Children: One in four fourth graders cannot read properly

Igloo Study
“Alarming”: Every fourth child in fourth grade cannot read properly

In an international comparison of education, children in Germany have been doing worse and worse for years (symbol image)

© Daniel Karmann / DPA

The German education system is in crisis: teacher shortages, school dropouts, poor performance among the youngest. Another study now confirms that many children can hardly read after almost four years of primary school.

According to a study, every fourth child in fourth grade in Germany cannot read properly. As the international primary school reading study (igloo) presented in Berlin on Tuesday shows, 25 percent of children in this age group do not reach the minimum level of text comprehension that would be necessary for the requirements in the further course of school. In the last igloo survey, which was published at the end of 2017, the proportion of this group was still 19 percent.

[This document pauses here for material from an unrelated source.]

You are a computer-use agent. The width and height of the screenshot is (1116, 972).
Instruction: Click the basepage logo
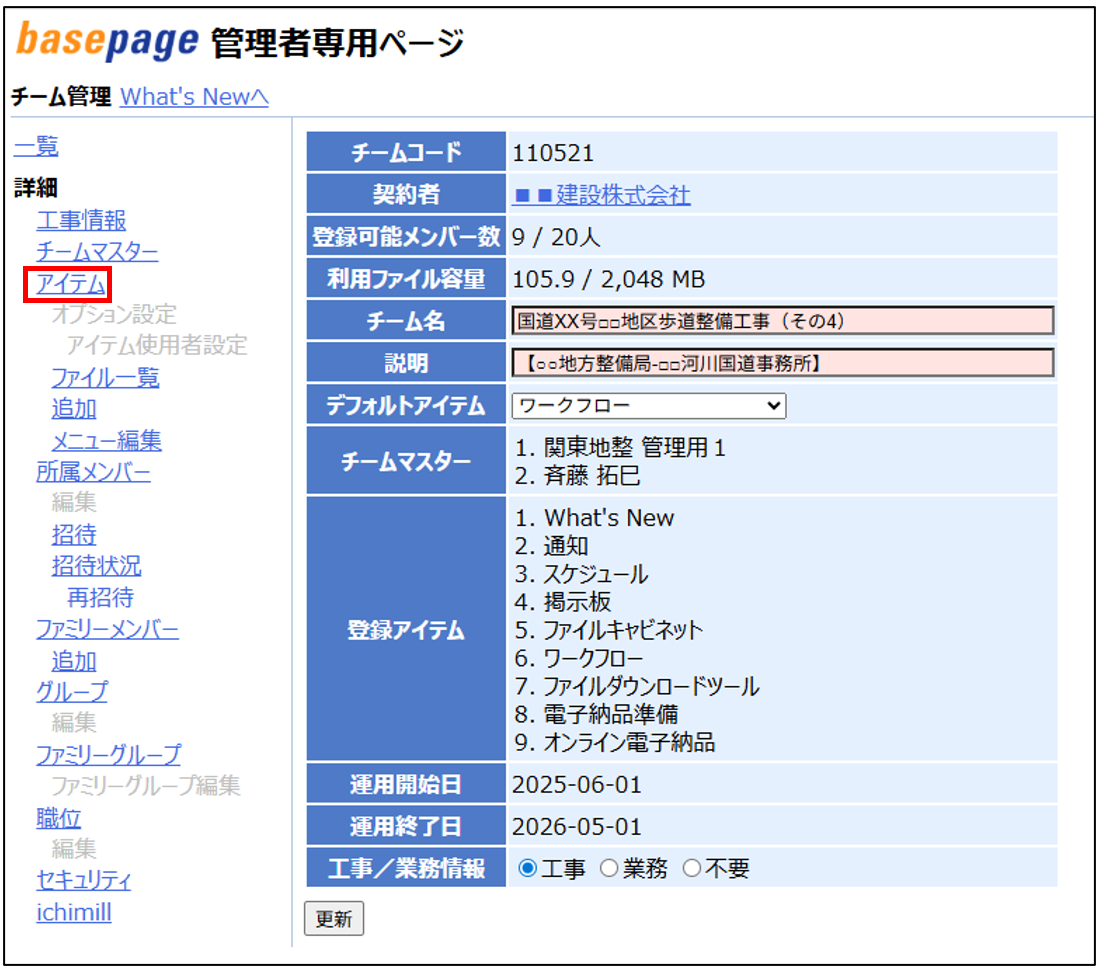pyautogui.click(x=107, y=41)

According to the authors of the study, the proportion of affected schoolchildren with major reading difficulties is now “alarmingly high”. In the last igloo survey, which was published at the end of 2017, it was still at a high 19 percent. The affected group will “have considerable difficulties in almost all school subjects” in their further school career, if they cannot catch up.

Federal Education Minister Bettina Stark-Watzinger described the results of the reading study as “alarming”. Being able to read well is one of the most important basic skills and the foundation for educational success, said the FDP politician on Tuesday, according to a statement. “The igloo study shows that we urgently need a turnaround in education policy (…).”

The study also shows: Internationally, elementary school students in Germany perform worse in reading skills than their peers in many other countries.

Germany is also performing worse and worse in other educational studies

The authors give German education policy bad marks: the goals for the further development of education in Germany formulated by the Conference of Ministers of Education (KMK) more than 20 years ago in the wake of the so-called Pisa shock were missed in many places.

The sobering findings from Iglu are in line with the results of other educational studies. Just last year, the IQB education trend, a regular series of tests among fourth-graders, showed that they had fallen significantly behind in the so-called basic skills in math and German in recent years.

The igloo tests have been carried out every five years since 2001. The Institute for School Development Research at the TU Dortmund is responsible. The project is funded by the KMK and the Federal Ministry of Education. The current survey dates from 2021. Around 4,600 students from 252 fourth grades in Germany took part. They each received factual and narrative texts and the associated comprehension tasks, which they had to solve on laptops. Around 400,000 students from 65 countries and regions took part internationally.

Opportunities for children still unequal

After evaluating the results, point values ​​were assigned to the countries. Singapore tops the list with 587 points, followed by South Africa with 288 points. With 524 points in an international reading comparison, fourth-graders in Germany land in the middle, around the EU and OECD average. Countries like Spain, France or Belgium fare worse. On the other hand, the reading performance in England or Poland, for example, is far better than in Germany.

After an initial improvement in the mid-2000s, the German score has now fallen to a low for the third time in a row. Countries like Russia or Slovenia have improved significantly over the past two decades. “In Germany, the Netherlands and Sweden, on the other hand, there is a problematic development,” says the report.

The development is not only due to a change in the composition of the student body. It is also assumed that there is a connection with Corona. School operations were severely restricted during this time, for example due to closures.

The well-known finding from other studies is also confirmed in this study: children from privileged homes have greater chances of educational success than other children. The 20-year trend shows neither an increase nor a reduction in this problem. In terms of educational equity and equal opportunities, “practically nothing has changed,” the scientists concluded.